Solution to Problem C – Counting swaps

For the easy subproblem, we can view all permutations as vertices in a graph and swaps as edges between them. We’re looking for the number of shortest paths from the identity permutation to the input permutation (or vice versa), which can be computed using a single breadth-first search.

In the hard subproblem we can use a different graph idea – the graph of a permutation. Consider a graph with vertices 1, …, n and n directed edges: from each i to the corresponding pi. Clearly, for any permutation this graph is a collection of disjoint cycles. We can easily verify that swapping two numbers from different cycles merges those cycles together. By symmetry, swapping two numbers from the same cycle breaks the cycle into two smaller ones.

The identity permutation consists of n single-element cycles. From this, it’s apparent that if the input permutation consists of c cycles, the minimum number of swaps needed to sort it is n − c. Furthermore, a sequence of n − c swaps is a solution if and only if each of them swaps two numbers that currently lie on the same cycle.
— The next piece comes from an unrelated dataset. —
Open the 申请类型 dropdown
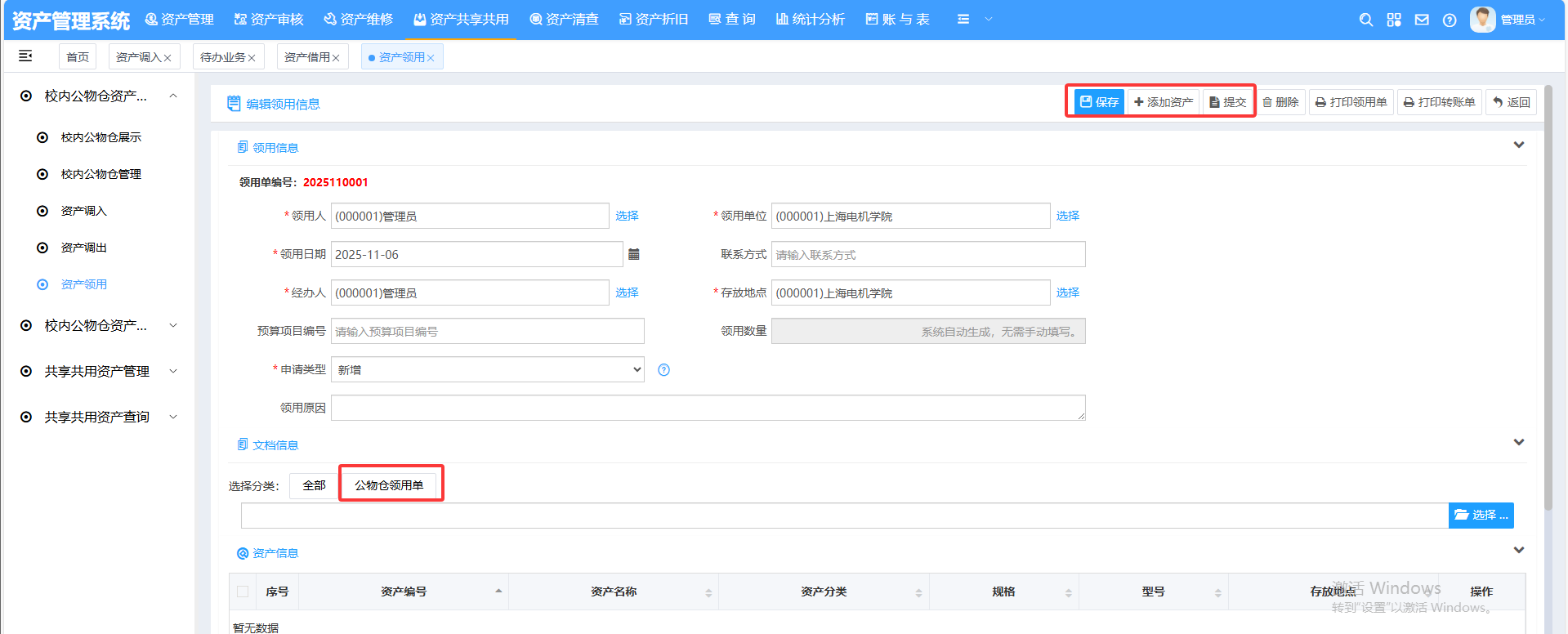This screenshot has height=634, width=1568. click(487, 369)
Obviously, each cycle is completely independent from the others. Also, we do not care about the particular elements a cycle contains. Hence, the answer to our problem is completely determined by the sequence of cycle lengths. The cycle lengths are the only thing that matters.

Suppose we have a cycle of length l and we want to make a swap that splits it into two cycles of lengths l1 and l2. How many such swaps exist? Clearly, the answer is l, excepf for one special case. If l is even and l1 = l2, there are only l/2 such swaps. We will use S(l, l1) to denote this number of swaps.

How many ways are there to split one cycle of length l into l cycles of length 1 using a sequence of exactly l − 1 swaps? Let’s use C(l) to denote the answer to this question.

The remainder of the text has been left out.